Их было 999. В первом поезде в Аушвиц - страница 41



От его твердой уверенности на их лицах расцвели улыбки. Осеняя поцелуями глаза и лоб дочери, он, должно быть, подумал про себя, что, когда увидит ее в следующий раз, ей будет уже 17.

На сей раз предстояло ехать не на автобусе. Это была последняя группа – почти 40 юных женщин, их запихнули в грузовик вместе с багажом. Бела помог дочери с племянницей забраться в кузов и поцеловал на прощание. Оттуда до Попрада чуть больше ста километров. Чтобы укрыться от ветра, они присели на корточки под бортами.

Среди съежившихся в кузове была 18-летняя Линда Райх, которая «беззаботно отдыхала с семьей после ужина», когда «в дверь забарабанили гардисты».

Ошарашенные внезапным вторжением в спокойствие вечера, ни родители Линды, ни она сама не понимали, что происходит, «но гардисты сказали нам: „Мы забираем вас на работы в Германию, вы сможете помочь своим семьям, оказать им поддержку“».

Линда была еще совсем юной, она ответила:

– Это чудесно, здесь дела уже хуже некуда.

У Райхов не хватало ни денег на еду, ни дров для обогрева дома. Ее братья подрабатывали на фермах, но евреям трудно было получить хороший заработок, да и прошедшая зима выдалась суровой. Как и большинство девушек в кузове грузовика, Линда думала, что обязана помочь семье, и поездка сейчас на работы – тот минимум, который она в силах сделать для них.

– Мы сможем высылать домой деньги, – говорила она сидящим рядом.

Магдушка и Нюси молчали: деньги и еда – не то, в чем нуждались их семьи. Грузовик трясся по немощеной дороге в Попрад, в темноте натыкаясь на выбоины, и девушки в кузове то и дело валились друг на друга. Приехали они уже за полночь.

Среда, 24 марта 1942 года

В этом месте нашей истории нам придется домысливать, поскольку единственное имеющееся у нас свидетельство – бумажный документ, список всех девушек в эшелоне, датированный 24 марта 1942 года. Этот документ хранится в архиве иерусалимского Международного научно-исследовательского института холокоста Яд Вашем. Пожелтевшие от времени страницы с завернувшимися уголками столь хрупки, что прикасаться к ним разрешено только в белых перчатках. Там имена. Дети оставшихся в живых могут найти имена своих матерей, а родственники погибших – имена своих загубленных теток, сестер, кузин.
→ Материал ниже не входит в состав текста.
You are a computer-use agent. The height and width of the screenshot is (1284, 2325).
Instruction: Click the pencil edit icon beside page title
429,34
Воспоминания об этих казармах, о «лагере Попрад» в лучшем случае смутны. Некоторые женщины не помнят, что вообще там были, – потрясенные тем, как их вырвали из дома, заставили спать на полу или на подвесных самодельных койках, кормили минимальными порциями еды на грани голодной смерти, держали под надзором военной полиции. Все это не отпечаталось в каталоге тех ужасов, которые им еще предстояло пережить. Дни в казарме – утраченный эпизод, реже всего упоминаемый в устных свидетельствах. В туман забвения канул и сам процесс того, как список их имен печатали на пишущей машинке. Никто из уцелевших, с кем мне доводилось беседовать, этого не помнит.
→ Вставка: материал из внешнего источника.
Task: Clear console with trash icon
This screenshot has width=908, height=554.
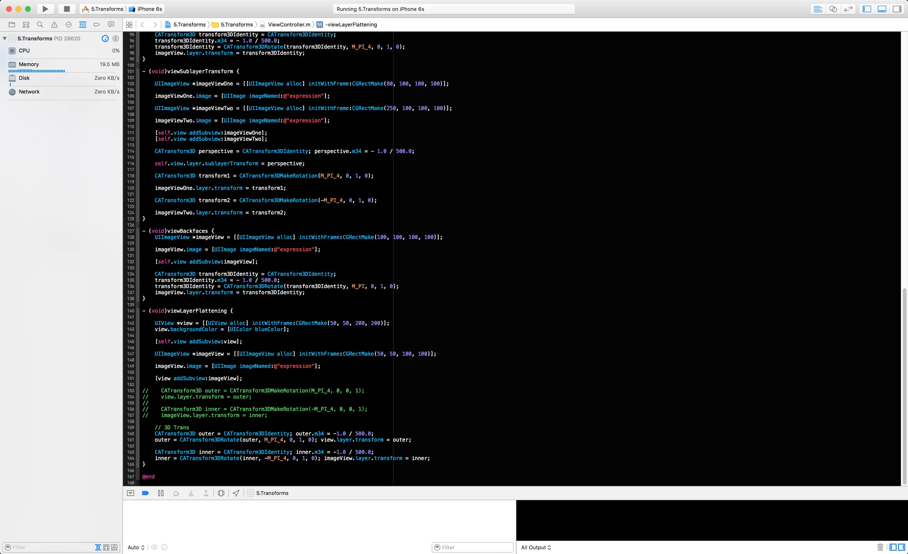Action: pos(880,547)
Возможно, список составлялся перед раздачей бобов на ужин или еще раньше, днем, когда девушек выстроили в шеренгу для – как тут же выяснилось – строевой муштры. Так или иначе, это – документ исключительной важности, ибо без него мы никогда не узнали бы имена девушек из первого транспорта и они затерялись бы в истории навеки. Подходили они к столу уже в Попраде и называли свои имена, или же список составлялся на основе списков из их родных городов – машинописных из Прешова, Бардеёва и Гуменне и рукописного из Стропкова – нам это неизвестно. Как бы то ни было, 24 марта 1942 года вся информация была собрана в единый документ на 34 страницах. Печатали его явно после прибытия последней группы, в состав которой входили Магдушка и Нюси Гартманы вместе с Линдой Райх.